Decreases amount of time spent configuring computers especially in environments where computers get moved around all the time.
Can be helpful in situations where a certain portion of the staff works in the field and doesn't need an address all of the time. Especially handy when IP addresses are scarce.
How Does This Crazy Thing Work?
It all happens in 4 steps:
The client sends a broadcast that says "Hey, I need an IP address over here". Since it is not configured for TCP/IP yet it uses a source address of 0.0.0.0 and a destination address of 255.255.255.255. The broadcast contains the computer's name and the MAC address so the DHCP server knows where to reply. This is called the IP lease request.
The DHCP server/s send an offer. This broadcast contains the IP address, client's hardware address, subnet mask, duration of lease and the IP address of the responding DHCP server. This process is called a IP lease offer.
The client takes a look at the first offer that it receives and sends a message to all DHCP servers to let them know that it has chosen an offer. This is known as the IP lease selection.
The DHCP server then sends an "ack" (acknowledgement) to the client, all other DHCP servers withdraw their offers and the client now has an IP address. If an unsuccessful ack is received then the client sends out another lease request. Easy eh? For all of you registry nuts, the client stores its IP info in HKEY_LOCAL_MACHINESYSTEMCurrentConrolSetServicesadapterParametersTcpip.
DHCP clients will attempt to renew their leases when 50% of the lease has expired. The client will send a DHCPREQUEST message to the server that assigned the lease. Assuming the DHCP server isn't on fire or anything it will send out a DHCPACK with the new lease. If the server is unavailable, then the client can continue functioning as it has 50% remaining still. The client will continue as normal until the lease reaches 87.5% used at which time it broadcast to all DHCP servers and attempt to get a new lease. If the client receives a DHCPNACK message or the lease expires then the client must start all over again and will get a different IP address. If the lease expires and the client is unable to get a new one then the user will be whining to their IS dept. about it because they will not be able to communicate over the network. DHCP is very seamless and stable, so these types of problems are very rare. IPCONFIG
Below are the ipconfig switches that can be used at a command prompt.
ipconfig /all will display all of your IP settings.
ipconfig /renew forces the DHCP server, if available to renew a lease
ipconfig /release forces the release of a lease.
Setting Up a DHCP Server
We have discussed how DHCP works for the clients, so now we should look at what happens on the rest of the network. First question to ask yourself is how many subnets will the DHCP server serve. If it is more than 1 then you have to make sure that all routers are configured as DHCP relay agents or else only the local subnet will get leases. Next the "scope" needs to be defined. If there are multiple DHCP servers then each one will need to have a unique scope of IP addresses since DHCP servers do not share information about leases with each other. According to Microsoft, each DHCP server should be configured with 75% of the scope reserved for the local subnet and the remaining 25% for remote subnets. This provides redundancy in case a client can't obtain a lease from the local server, then it can get one from a remote server. Also, keep in mind that a DHCP server cannot also be a DHCP client, meaning that the DHCP server must have static entries for its IP settings. While the steps to configure a DHCP server vary depending on the operating system being used, the basic steps are listed below:
The DHCP server service must be installed and activated.

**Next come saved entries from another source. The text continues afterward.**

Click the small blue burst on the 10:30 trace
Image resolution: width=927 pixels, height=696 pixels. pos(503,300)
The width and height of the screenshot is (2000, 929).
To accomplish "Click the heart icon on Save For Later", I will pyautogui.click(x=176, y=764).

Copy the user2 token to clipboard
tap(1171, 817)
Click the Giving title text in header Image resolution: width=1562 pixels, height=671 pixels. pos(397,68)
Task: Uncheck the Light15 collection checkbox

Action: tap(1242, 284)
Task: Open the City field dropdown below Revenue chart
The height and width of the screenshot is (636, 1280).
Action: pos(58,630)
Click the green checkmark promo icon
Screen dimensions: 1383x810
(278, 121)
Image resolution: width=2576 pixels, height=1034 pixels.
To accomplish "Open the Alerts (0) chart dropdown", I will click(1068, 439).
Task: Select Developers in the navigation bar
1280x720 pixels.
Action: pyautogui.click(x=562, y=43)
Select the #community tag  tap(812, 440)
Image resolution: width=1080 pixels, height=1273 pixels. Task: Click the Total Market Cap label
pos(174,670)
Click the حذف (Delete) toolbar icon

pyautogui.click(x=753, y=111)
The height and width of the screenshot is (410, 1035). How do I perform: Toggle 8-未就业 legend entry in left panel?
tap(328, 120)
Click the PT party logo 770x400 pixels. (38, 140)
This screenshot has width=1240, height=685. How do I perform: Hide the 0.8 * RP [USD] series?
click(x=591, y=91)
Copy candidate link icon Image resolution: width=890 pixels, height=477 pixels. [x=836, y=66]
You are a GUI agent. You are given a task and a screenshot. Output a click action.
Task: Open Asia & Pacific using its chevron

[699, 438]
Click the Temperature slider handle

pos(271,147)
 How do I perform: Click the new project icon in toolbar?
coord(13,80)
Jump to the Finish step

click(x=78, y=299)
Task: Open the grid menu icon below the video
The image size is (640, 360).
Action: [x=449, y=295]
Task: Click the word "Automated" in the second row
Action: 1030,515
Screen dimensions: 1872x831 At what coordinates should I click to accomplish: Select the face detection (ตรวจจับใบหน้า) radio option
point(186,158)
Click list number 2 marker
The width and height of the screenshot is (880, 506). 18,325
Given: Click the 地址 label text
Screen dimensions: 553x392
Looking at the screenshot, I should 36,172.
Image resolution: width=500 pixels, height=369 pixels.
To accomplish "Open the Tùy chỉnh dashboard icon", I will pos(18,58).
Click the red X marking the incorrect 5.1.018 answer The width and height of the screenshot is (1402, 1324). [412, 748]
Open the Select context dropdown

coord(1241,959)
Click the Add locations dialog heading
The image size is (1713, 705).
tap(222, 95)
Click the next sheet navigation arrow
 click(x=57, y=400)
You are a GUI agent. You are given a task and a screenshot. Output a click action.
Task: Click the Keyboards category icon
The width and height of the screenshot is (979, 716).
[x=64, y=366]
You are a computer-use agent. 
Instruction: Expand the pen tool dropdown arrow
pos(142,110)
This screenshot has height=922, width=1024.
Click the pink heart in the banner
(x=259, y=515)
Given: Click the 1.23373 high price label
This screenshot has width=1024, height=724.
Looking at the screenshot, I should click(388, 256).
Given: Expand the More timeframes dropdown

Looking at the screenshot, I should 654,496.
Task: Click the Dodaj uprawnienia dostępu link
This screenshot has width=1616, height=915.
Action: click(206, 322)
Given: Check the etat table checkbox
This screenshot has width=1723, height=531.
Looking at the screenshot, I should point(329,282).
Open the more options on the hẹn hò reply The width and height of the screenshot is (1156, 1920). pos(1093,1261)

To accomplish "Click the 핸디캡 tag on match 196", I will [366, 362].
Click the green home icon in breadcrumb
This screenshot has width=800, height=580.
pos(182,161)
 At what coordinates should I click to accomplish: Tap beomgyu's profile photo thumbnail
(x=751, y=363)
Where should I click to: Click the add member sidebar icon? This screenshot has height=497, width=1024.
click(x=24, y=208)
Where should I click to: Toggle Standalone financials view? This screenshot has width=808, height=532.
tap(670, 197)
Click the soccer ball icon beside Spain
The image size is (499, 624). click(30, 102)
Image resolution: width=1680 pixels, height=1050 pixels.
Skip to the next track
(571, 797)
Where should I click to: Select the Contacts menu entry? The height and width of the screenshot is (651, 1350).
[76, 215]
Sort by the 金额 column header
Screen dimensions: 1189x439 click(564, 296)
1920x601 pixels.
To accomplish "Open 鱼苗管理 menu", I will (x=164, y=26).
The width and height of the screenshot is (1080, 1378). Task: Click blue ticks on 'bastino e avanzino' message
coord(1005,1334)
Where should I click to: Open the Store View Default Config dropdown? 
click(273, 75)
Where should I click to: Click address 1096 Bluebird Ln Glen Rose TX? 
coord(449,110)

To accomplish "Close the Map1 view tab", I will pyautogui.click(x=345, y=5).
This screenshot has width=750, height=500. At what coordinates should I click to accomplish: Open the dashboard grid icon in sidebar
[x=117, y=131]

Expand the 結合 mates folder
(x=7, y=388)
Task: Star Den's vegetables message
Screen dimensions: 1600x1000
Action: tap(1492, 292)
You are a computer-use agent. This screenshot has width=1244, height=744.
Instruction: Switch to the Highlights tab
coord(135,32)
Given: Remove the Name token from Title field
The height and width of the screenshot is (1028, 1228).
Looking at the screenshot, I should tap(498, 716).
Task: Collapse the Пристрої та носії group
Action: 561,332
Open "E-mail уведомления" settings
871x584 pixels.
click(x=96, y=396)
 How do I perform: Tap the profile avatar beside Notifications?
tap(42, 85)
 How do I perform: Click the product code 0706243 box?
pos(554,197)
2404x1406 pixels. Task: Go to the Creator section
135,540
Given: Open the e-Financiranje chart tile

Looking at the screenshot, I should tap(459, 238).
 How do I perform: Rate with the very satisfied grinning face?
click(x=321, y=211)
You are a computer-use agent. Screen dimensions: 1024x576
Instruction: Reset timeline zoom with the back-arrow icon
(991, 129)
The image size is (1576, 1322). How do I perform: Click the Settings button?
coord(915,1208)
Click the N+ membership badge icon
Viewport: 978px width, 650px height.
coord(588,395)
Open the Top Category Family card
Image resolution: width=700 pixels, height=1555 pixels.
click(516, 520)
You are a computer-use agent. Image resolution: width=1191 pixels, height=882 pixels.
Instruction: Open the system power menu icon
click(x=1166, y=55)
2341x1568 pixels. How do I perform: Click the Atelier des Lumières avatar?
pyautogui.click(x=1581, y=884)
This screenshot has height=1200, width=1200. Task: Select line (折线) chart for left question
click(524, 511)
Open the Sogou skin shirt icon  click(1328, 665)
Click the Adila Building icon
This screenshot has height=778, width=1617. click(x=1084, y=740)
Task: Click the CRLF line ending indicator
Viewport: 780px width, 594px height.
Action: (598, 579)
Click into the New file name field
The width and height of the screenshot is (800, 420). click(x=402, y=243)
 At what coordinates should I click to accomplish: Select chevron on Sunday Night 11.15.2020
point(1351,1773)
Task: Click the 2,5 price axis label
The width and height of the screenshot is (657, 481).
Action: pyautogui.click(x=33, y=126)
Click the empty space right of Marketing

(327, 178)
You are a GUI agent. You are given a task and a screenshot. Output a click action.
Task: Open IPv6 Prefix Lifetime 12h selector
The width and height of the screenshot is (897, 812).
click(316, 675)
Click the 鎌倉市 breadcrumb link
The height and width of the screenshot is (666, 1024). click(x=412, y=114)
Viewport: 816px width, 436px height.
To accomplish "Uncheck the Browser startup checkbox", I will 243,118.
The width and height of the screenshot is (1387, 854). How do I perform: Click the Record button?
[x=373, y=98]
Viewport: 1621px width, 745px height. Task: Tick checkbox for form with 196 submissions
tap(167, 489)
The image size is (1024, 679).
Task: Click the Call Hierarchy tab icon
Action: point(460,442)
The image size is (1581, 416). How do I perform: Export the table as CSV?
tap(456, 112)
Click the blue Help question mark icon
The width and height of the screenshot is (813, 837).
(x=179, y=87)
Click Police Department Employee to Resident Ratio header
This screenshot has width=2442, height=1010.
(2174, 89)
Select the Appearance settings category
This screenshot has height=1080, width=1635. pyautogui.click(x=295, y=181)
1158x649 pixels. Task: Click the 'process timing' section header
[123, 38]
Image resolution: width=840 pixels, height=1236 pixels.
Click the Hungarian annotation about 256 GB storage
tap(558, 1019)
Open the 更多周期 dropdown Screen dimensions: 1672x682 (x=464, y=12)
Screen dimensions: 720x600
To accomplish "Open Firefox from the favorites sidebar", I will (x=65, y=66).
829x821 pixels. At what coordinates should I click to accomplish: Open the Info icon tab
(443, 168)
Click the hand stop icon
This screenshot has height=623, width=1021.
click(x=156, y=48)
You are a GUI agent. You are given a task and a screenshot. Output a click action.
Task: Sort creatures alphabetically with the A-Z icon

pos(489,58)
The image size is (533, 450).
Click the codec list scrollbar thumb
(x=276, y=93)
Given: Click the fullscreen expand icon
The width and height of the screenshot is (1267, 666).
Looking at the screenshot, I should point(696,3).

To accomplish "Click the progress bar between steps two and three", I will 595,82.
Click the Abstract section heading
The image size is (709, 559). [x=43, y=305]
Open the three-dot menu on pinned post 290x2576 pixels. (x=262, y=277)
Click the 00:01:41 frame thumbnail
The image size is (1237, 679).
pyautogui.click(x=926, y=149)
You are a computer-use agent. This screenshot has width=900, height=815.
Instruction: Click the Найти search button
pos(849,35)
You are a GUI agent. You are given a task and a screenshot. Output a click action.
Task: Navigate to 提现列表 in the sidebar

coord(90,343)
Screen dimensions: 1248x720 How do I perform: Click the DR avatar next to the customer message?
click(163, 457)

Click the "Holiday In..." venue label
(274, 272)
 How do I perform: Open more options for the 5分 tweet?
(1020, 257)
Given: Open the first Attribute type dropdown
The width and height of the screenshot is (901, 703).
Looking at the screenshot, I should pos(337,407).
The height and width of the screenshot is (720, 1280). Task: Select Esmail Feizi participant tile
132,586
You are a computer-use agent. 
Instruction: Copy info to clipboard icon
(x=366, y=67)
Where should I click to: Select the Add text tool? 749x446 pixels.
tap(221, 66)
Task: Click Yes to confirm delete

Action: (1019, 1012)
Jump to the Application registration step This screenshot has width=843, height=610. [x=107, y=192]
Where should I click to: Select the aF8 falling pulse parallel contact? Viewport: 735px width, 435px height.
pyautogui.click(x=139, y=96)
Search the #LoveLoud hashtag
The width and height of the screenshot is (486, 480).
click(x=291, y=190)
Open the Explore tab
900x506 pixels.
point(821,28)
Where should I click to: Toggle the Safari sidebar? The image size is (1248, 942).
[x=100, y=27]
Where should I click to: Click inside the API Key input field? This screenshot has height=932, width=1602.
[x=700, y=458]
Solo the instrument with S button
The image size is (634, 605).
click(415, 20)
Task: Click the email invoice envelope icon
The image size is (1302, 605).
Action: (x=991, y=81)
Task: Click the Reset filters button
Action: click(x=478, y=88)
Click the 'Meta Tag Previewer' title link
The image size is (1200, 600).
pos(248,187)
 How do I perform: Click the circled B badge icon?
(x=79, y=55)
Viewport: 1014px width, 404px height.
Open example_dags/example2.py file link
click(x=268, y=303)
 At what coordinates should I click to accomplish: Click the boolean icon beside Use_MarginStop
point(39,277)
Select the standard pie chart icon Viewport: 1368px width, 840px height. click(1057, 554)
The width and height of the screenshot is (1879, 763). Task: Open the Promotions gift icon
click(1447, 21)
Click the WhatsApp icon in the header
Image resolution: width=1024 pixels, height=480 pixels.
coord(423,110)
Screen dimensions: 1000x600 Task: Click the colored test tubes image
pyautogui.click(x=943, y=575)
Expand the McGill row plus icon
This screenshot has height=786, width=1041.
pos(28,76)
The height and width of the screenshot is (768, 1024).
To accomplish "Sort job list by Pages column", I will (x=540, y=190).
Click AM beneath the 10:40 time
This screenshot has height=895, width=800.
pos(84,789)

A scope must be defined. Note that each DHCP server must have unique scopes defined or else duplicate IP addresses may be assigned. When creating the scope, you will have options to specify other parameters such as DNS servers, default gateway, subnet mask, WINS server, etc.
You will want to exclude any static IP addresses on the network in the "exclusion" fields. You can also reserve an address for a particular client if you wish them to always receive the same address.
Once these items are configured, you simply need to make sure that the clients on the network are configured to obtain an IP address automatically.
The DHCP server database is backed up every hour by default and can be restored when needed. It may also need to be periodically compacted in order to keep it running efficiently.
DHCP Relay Agent
This service is used when routers separate clients from a DHCP server. A server on the same subnet as the clients can be configured so that it automatically sends all DHCP messages directly to the DHCP server. Included in the message to the server is the address of the originating client so that the DHCP server can respond directly back to the client. This service is basically a middle-man.